Cratering by the oblique impact of a spinning projectile

TL;DR

This study uses DEM simulations to analyze how spin, impact angle, and packing density influence crater formation and projectile behavior during oblique impacts on granular beds.

Contribution

It introduces a comprehensive analysis of the combined effects of spin, impact angle, and packing fraction on cratering dynamics using detailed simulations.

Findings

Projectile rebound at small angles; burial at larger angles.

Increasing packing fraction enhances rebound strength.

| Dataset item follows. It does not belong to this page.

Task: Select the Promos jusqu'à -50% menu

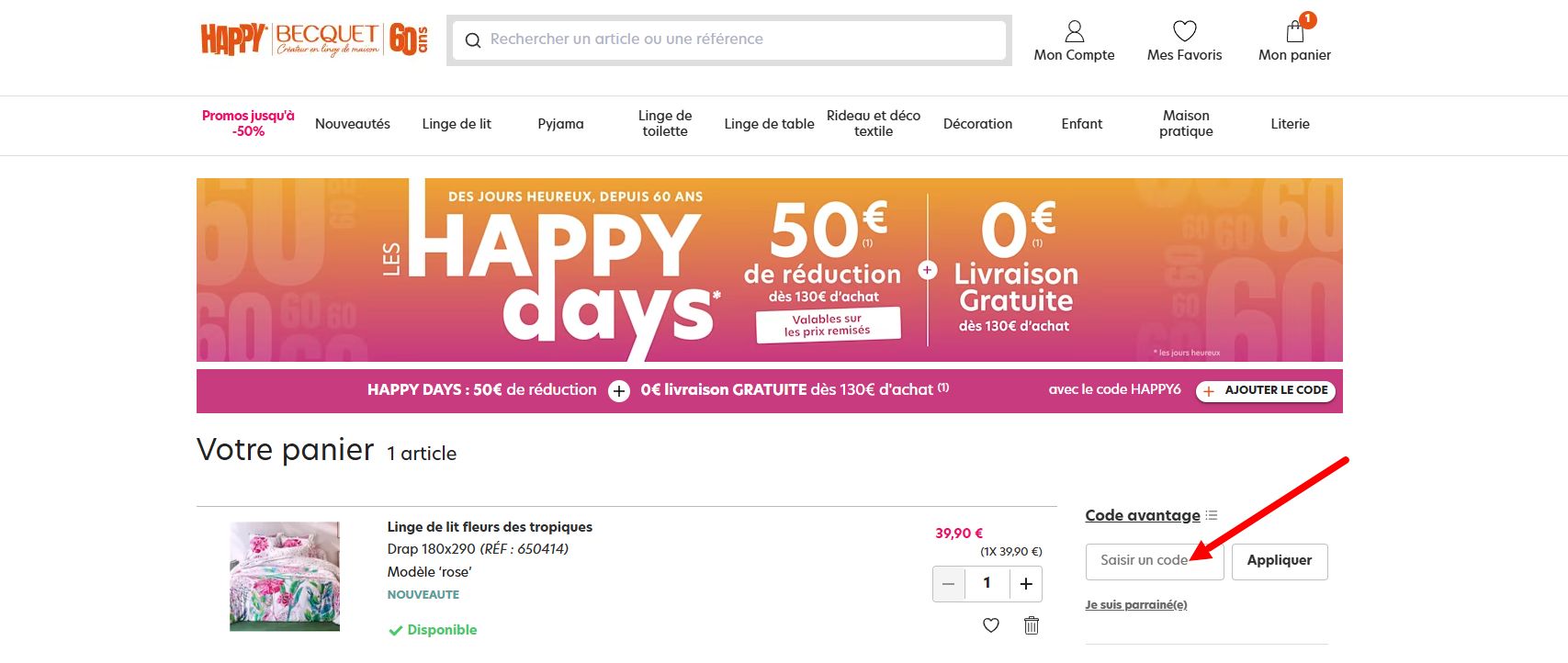Action: pyautogui.click(x=248, y=123)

Projectile spin influences rebound, burial, and transverse deviations.

Abstract

We investigate the roles of spin and packing fraction on the dynamics of cratering when a solid projectile impacts a granular bed at different incident angles. For that, we carried out DEM (discrete element method) computations in which we varied the magnitude and direction of the projectile spin, the impact velocity, the bed packing fraction, and the incident angle. For a given incident velocity, we found that the projectile can rebound for small angles, or be completely or partially buried for larger angles, and that when buried it can sometimes migrate large horizontal distances depending on the incident angle. We also found that increasing the packing fraction strengthens rebounds, and that the initial spin, depending on its direction and orientation, induces rebound, burying, or transverse deviations. The crater morphology also changes with the varying parameters, acquiring circular, elliptical, goutte-like, tadpole-like, and transitional shapes, correlating well with the projectile behavior. Finally, we propose diagrams organizing and classifying the dynamics observed. Our results shed new light on the different shapes of craters found in nature and the fate of the impacting material.